As a disruptive trend, cognitive analytics is that which enhances the human decision-making process as a result of using ‘heavy’ data such as that gained from cloud computing or the knowledge that is shared in a community or group of people. It assists us to make conclusions around a specific area and to provide support for a more improved decision-making process.
While there are some relationships with business intelligence, especially when it comes to using raw data, cognitive analysis deals with long-time historical and very big data. It is simply much broader in scope than what business intelligence has to offer.
This concept is new when compared to other ICT initiatives. But with more discussions happening around cloud computing and open data, especially in the public sector, cognitive analytics is starting to gain momentum. It is especially important as it can provide direct assistance on maximising the technology usage of the cloud and other innovations. Developing countries might still be a bit slow in adopting it as it is a new concept but it is definitely not too late to work in this area.
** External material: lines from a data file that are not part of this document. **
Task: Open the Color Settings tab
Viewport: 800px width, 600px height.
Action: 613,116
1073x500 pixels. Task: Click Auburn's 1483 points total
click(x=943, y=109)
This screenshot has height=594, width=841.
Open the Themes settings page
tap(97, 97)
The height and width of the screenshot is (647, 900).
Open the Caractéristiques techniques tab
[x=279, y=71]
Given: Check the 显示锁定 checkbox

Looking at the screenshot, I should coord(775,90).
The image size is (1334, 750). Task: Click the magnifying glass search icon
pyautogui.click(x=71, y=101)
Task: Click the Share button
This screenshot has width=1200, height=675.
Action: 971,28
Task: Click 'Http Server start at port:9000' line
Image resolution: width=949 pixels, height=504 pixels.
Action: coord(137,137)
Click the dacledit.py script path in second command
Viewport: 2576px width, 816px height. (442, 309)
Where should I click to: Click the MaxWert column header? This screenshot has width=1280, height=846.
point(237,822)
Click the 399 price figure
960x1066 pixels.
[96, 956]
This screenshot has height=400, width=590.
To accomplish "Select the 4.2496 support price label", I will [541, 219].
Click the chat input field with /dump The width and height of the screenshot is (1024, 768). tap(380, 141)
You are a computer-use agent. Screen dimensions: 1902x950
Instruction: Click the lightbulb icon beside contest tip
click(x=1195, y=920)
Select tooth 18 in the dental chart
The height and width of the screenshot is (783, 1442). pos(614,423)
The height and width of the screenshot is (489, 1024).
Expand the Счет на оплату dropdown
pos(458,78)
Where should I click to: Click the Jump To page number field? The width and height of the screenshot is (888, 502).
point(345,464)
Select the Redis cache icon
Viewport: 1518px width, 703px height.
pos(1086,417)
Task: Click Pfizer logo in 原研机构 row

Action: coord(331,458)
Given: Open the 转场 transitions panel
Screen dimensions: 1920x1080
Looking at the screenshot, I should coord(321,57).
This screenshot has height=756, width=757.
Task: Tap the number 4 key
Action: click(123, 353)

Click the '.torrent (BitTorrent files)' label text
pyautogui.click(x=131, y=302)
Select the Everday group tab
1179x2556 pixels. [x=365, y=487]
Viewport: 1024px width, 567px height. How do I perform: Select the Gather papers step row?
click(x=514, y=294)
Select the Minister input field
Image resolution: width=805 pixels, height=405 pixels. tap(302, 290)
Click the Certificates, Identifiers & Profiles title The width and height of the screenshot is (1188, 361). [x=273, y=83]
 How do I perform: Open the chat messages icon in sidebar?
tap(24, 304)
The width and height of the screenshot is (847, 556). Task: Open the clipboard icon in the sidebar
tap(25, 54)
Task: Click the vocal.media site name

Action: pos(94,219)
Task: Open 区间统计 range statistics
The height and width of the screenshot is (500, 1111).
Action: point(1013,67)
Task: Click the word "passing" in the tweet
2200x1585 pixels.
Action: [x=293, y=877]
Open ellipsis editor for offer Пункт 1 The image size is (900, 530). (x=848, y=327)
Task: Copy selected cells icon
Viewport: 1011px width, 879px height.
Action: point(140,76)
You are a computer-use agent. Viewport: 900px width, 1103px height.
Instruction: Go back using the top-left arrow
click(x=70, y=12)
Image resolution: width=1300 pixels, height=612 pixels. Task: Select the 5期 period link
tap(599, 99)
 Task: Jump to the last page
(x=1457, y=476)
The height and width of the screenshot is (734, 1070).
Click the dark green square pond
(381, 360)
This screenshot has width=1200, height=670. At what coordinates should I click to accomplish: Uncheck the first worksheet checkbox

Governments should be using this as it relates to step-by-step prototyping. But it can only be effective when cognitive analytics professionals are involved in very specific areas. To this end, it will be useful for the public sector to partner with those companies in the private sector who have already developed solutions around this. This will result in government getting qualified people in the area so raw and fundamental data and processes can be organised accordingly to benefit from cognitive analytics.
The benefits of this are numerous. By being able to make considered decisions using historical data in a more precise and accurate way will provide significant assistance when it comes time to decide on specific concepts that require open data. When any data analysis takes place, it is more difficult if a single person is responsible for it. So a collective effort is required especially around natural language processing, structured and unstructured data, and in generating ideas that are more exact. Cognitive analytics means that it is all up to the person to use the information and start implementing it.
It is only a matter of time before cognitive analytics permeate every effort from business and government. People have specific demands and want real-time decisions to be made. For example, only a decade ago it could take up to a year to complete a government department roll-out. Today the expectations have changed and it needs to be done within a few weeks. So it is clear that in order to do this, you need to be in a position to make decisions fast hence the importance of cognitive analytics.
And as with any other technology, whoever started earlier when adopting cognitive analytics has got the first-mover advantage. This is also not a single component but requires historical data, big data, and other resources to teach the system accordingly. This year is definitely going to be one to watch when it comes to implementing cognitive analytics systems and those in the government and private sector best be ready to embrace it.